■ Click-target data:
+===+
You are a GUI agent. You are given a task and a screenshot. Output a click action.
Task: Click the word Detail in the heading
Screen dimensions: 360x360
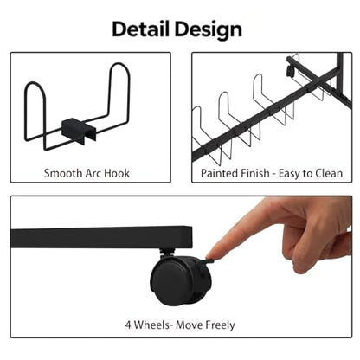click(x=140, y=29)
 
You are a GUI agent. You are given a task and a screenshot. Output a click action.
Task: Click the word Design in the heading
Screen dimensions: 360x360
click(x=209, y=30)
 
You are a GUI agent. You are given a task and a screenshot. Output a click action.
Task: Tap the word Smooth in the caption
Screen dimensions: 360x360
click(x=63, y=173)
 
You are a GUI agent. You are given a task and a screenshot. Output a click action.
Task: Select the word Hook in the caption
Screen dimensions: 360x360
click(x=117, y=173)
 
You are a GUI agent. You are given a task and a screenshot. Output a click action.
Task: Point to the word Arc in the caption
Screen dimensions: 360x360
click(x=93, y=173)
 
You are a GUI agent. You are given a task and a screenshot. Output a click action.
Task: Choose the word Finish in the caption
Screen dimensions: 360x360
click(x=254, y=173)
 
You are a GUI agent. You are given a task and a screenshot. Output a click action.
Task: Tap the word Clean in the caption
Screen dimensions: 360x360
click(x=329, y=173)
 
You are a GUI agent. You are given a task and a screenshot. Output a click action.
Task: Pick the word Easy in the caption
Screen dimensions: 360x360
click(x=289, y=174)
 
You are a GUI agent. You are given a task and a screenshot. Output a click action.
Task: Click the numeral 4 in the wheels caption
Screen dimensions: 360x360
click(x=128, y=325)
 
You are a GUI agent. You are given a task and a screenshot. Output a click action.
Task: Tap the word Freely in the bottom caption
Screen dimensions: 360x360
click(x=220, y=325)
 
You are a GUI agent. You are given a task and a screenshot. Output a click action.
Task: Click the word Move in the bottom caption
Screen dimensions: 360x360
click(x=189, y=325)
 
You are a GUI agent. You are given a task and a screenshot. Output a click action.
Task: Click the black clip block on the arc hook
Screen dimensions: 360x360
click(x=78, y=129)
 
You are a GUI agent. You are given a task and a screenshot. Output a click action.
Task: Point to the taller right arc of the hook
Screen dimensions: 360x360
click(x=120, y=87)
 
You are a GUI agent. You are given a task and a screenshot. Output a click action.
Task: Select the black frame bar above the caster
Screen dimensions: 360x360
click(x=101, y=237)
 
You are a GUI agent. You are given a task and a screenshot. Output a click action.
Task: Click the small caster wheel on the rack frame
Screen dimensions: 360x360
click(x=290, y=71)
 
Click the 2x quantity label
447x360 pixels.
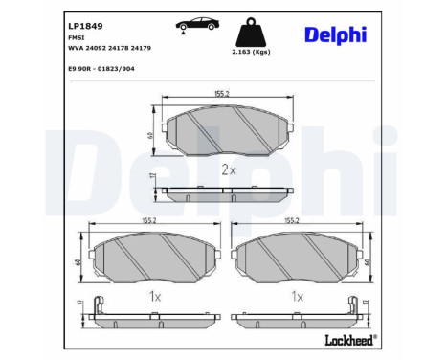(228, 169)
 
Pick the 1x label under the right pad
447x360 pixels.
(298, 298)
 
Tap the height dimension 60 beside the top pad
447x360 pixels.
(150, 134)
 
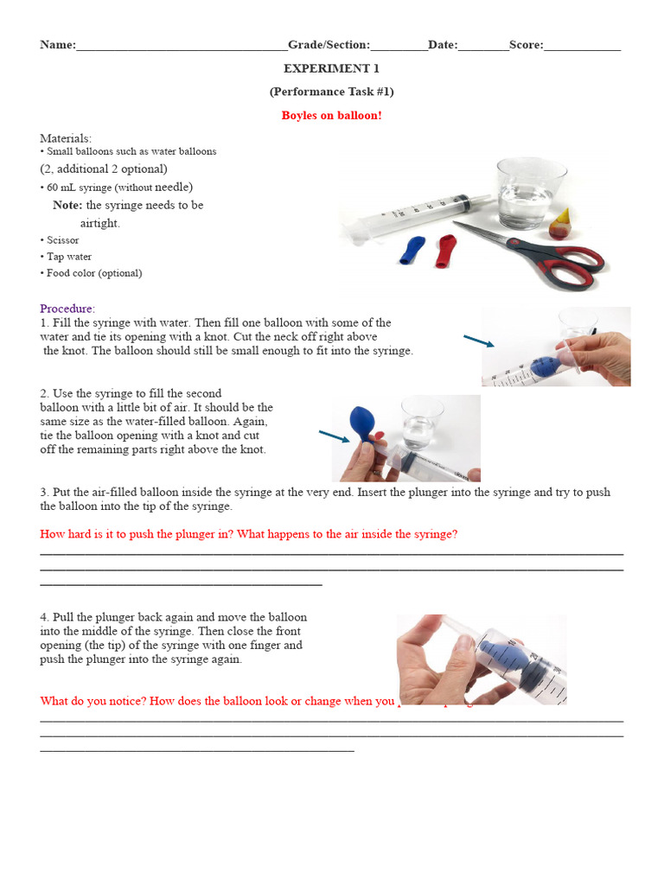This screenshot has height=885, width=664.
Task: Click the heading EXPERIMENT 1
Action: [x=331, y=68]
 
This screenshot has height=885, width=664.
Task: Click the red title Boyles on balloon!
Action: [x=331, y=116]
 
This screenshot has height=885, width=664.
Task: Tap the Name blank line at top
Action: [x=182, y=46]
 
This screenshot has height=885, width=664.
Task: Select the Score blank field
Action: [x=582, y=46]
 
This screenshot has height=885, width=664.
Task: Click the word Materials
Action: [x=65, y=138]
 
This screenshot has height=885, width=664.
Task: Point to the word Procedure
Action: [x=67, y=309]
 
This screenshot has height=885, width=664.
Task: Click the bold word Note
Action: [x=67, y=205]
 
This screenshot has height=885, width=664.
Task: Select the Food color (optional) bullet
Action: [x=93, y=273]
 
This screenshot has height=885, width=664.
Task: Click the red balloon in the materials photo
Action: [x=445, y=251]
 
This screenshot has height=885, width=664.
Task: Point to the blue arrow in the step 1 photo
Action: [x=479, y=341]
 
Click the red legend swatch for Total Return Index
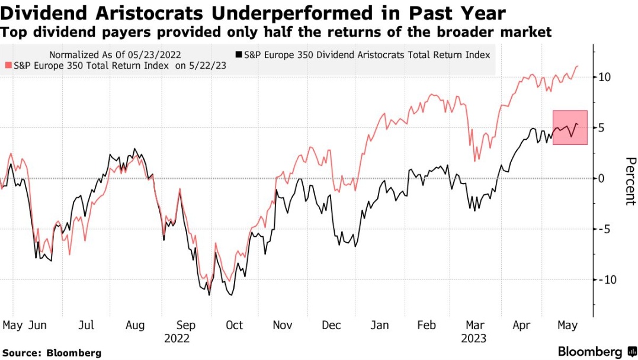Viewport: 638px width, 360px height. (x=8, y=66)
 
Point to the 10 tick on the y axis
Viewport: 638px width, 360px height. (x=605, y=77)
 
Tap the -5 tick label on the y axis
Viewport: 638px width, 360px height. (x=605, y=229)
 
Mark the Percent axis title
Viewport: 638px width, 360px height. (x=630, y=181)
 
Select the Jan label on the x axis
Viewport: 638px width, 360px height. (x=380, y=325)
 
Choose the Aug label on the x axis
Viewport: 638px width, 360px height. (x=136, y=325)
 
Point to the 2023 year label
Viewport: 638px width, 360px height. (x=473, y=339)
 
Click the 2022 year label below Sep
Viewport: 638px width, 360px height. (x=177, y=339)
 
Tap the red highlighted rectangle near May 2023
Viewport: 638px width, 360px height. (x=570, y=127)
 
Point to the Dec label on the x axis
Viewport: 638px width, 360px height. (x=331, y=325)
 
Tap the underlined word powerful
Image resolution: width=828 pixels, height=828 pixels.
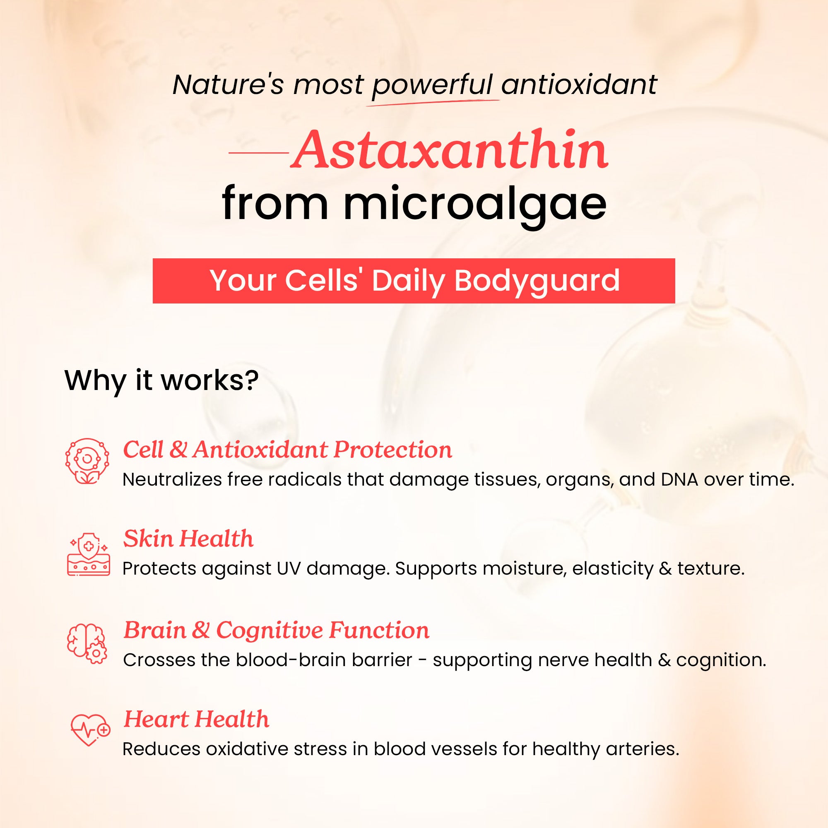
+===+
■ Stated problem: Report every line in the entries above that contains the word "Choose", treating capitalization as significant.

■ Output of the exercise:
Task: Choose the word Finish in the caption
Choose the Aug label on the x axis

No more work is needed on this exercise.